Online Lecture
Tuesday January 11th 2022
15:00 (GMT+2)
MSTeams [link]
Lecture within the framework of the course South: Space and non hegemonic paradigms of knowledge
Tutor: Iris Lykourioti
Abstract
In this presentation, Chester Arcilla explains the political-economy of the Philippine socialized housing program and its implications on subaltern resistances. The socialized housing program provides the relocation required legally for evictions of informal settlements. Compelling slum dwellers to purchase unlivable and unaffordable housing in remote peri-urban sites, the program privatizes profits, socializes risks and costs, and curtails democratic participation. Urban subalterns respond with diverse resistances ranging from quiet encroachment to an Occupy movement. Here, quiet encroachment for in-city home-remaking after evictions requires the break-up of families, negotiations with slum gatekeepers and community support. Many slum communities have also countered with people's planning for on-site upgrading or near-site resettlement, achieving some success with allied NGOs and state champions' support. However, the people's plans are constrained by housing subsidies, which often exclude the poorer slum dwellers. In 2017, the Kalipunan ng Damayang Mahihirap - a coalition of urban poor groups, enacted one of the largest empty socialized housing takeovers in the Global South. This occupation may signal a shift from defensive anti-eviction protests and barricades to an offensive strategy for urban resource redistribution in the Philippines but has provoked state containment strategies from an increasingly fascist regime.
Biography
Chester Antonino C. Arcilla, PhD is an associate professor of economics and urban studies at the University of the Philippines-Manila. His work centers on helping the poor struggle for their right to the city and marking histories of and struggles against home-unmaking accompanying neoliberal urbanization and financialization in the South.

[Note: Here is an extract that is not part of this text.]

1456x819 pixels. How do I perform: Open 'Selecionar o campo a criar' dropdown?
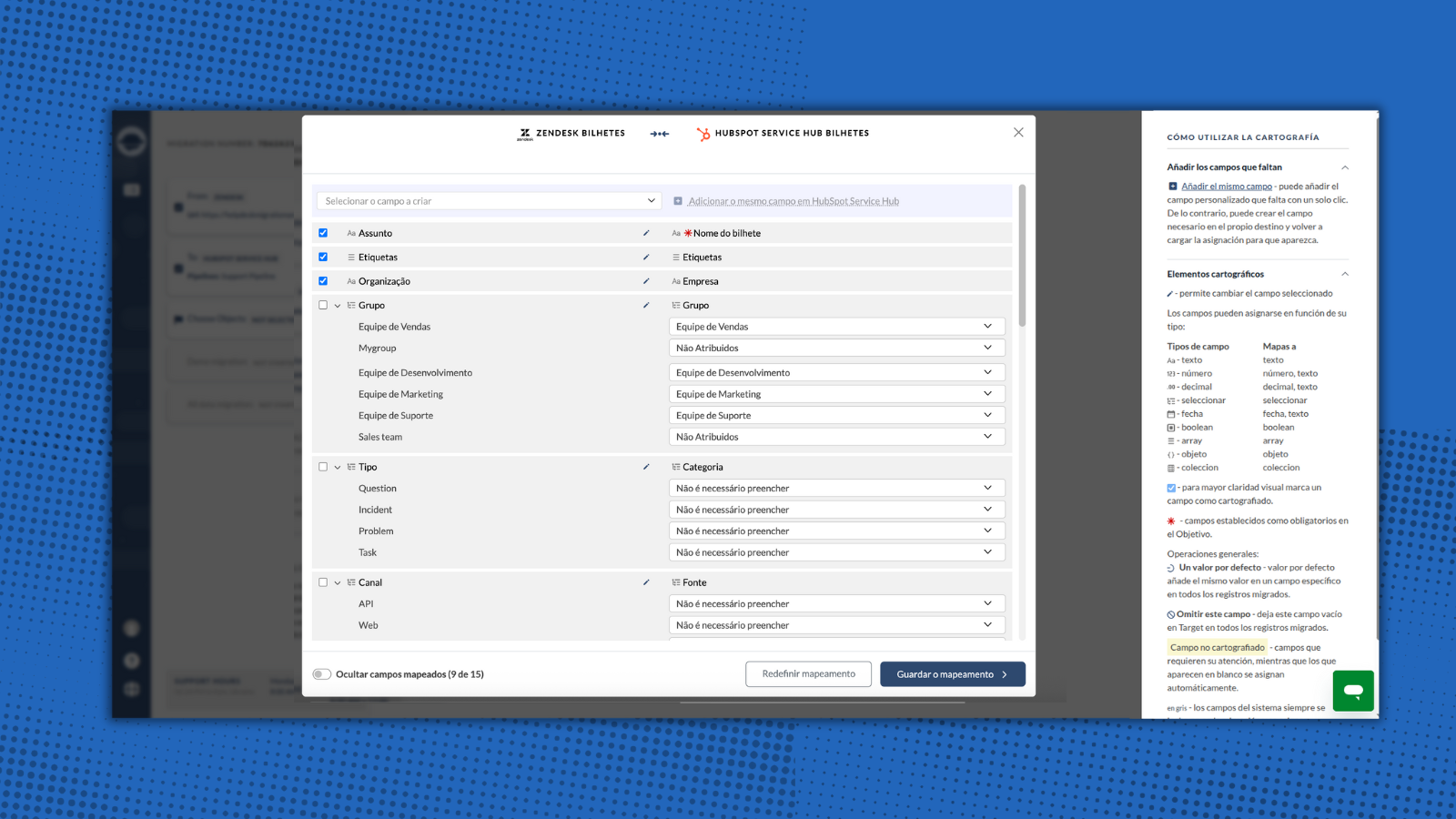point(489,201)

His recent publications include: Heterogeneous subaltern collectivities and neoliberal entanglements: Resisting neoliberal frontiers, pragmatic socialities and the right to the city for all struggle; Ensuring the affordability of socialized housing: Towards livable and sustainable homes for the poor; Producing empty socialized housing: Privatizing gains, socializing costs and dispossessing the Filipino poor; and Personal politics and ethics in engaged ethnography in urban subalternity.